* BEGIN Excerpted data *

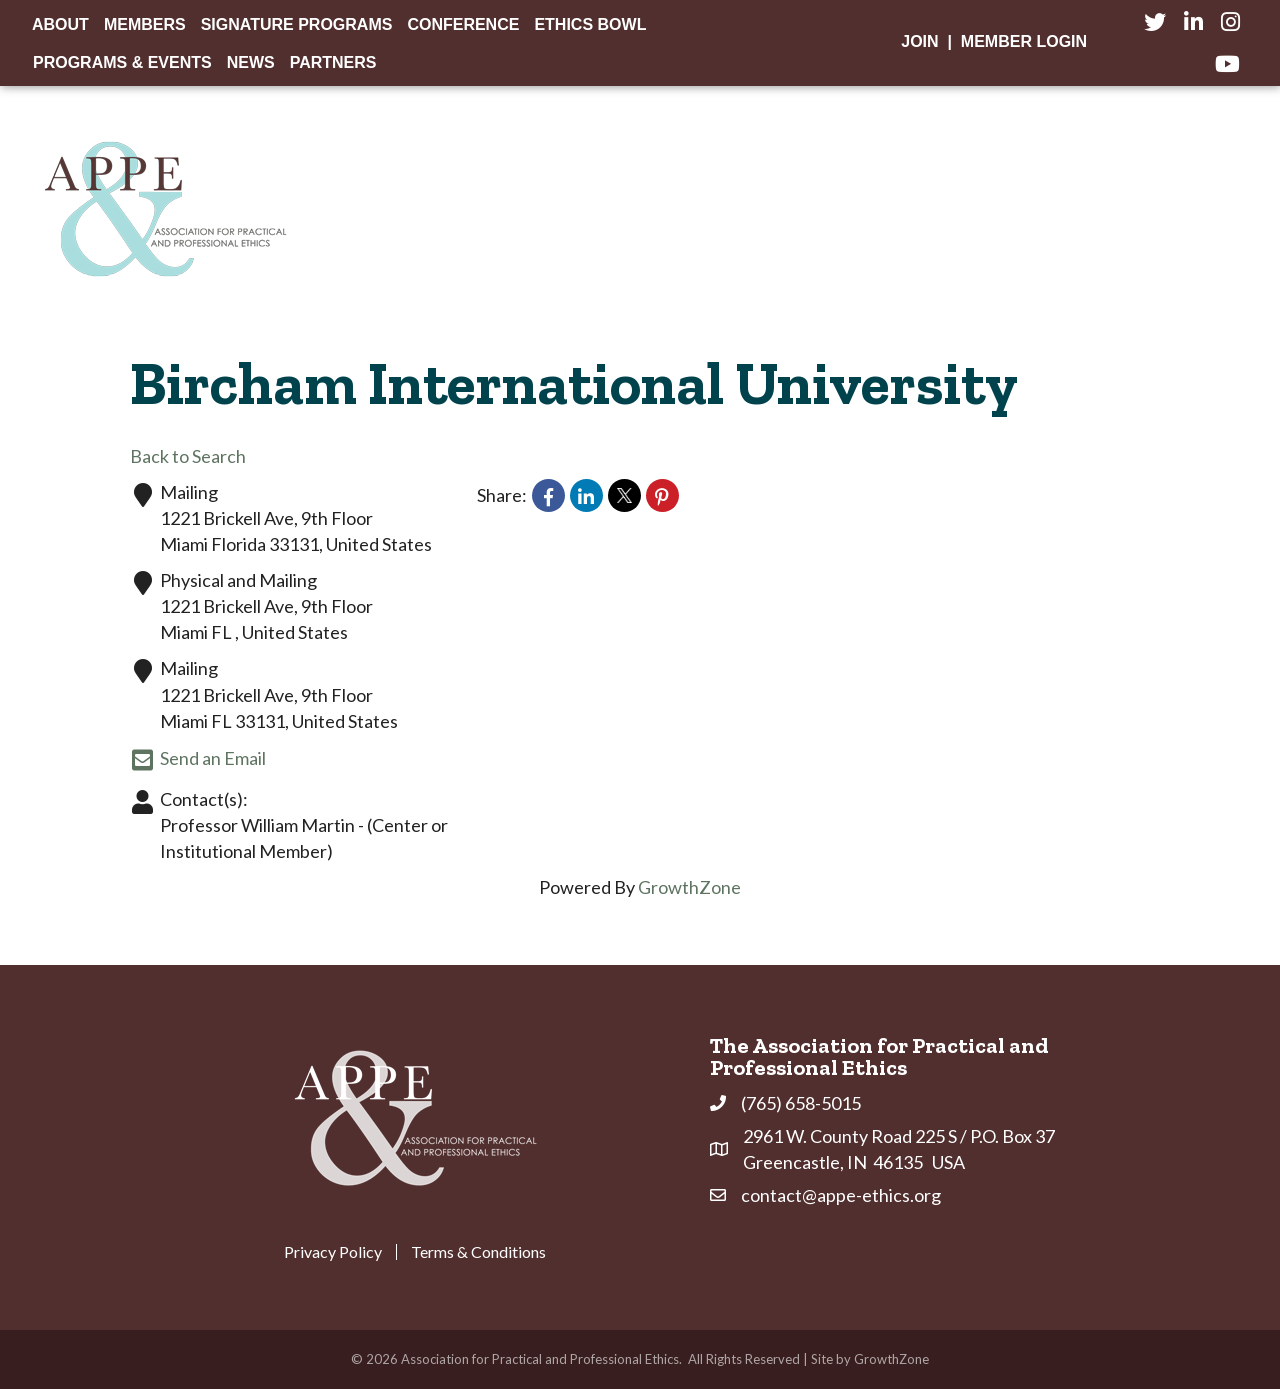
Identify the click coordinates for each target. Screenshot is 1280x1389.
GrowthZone (689, 887)
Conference (463, 24)
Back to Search (188, 456)
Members (145, 24)
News (251, 62)
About (60, 24)
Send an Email (198, 760)
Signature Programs (297, 24)
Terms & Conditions (478, 1252)
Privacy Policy (333, 1252)
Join (919, 41)
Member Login (1024, 41)
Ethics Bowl (590, 24)
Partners (333, 62)
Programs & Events (122, 62)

* END Excerpted data *

Rewrite the data from the line containing "Terms & Conditions (478, 1252)" through the end, replacing "Partners" with "Sponsors" and leaving everything else unchanged.

Full response:
Terms & Conditions (478, 1252)
Privacy Policy (333, 1252)
Join (919, 41)
Member Login (1024, 41)
Ethics Bowl (590, 24)
Sponsors (333, 62)
Programs & Events (122, 62)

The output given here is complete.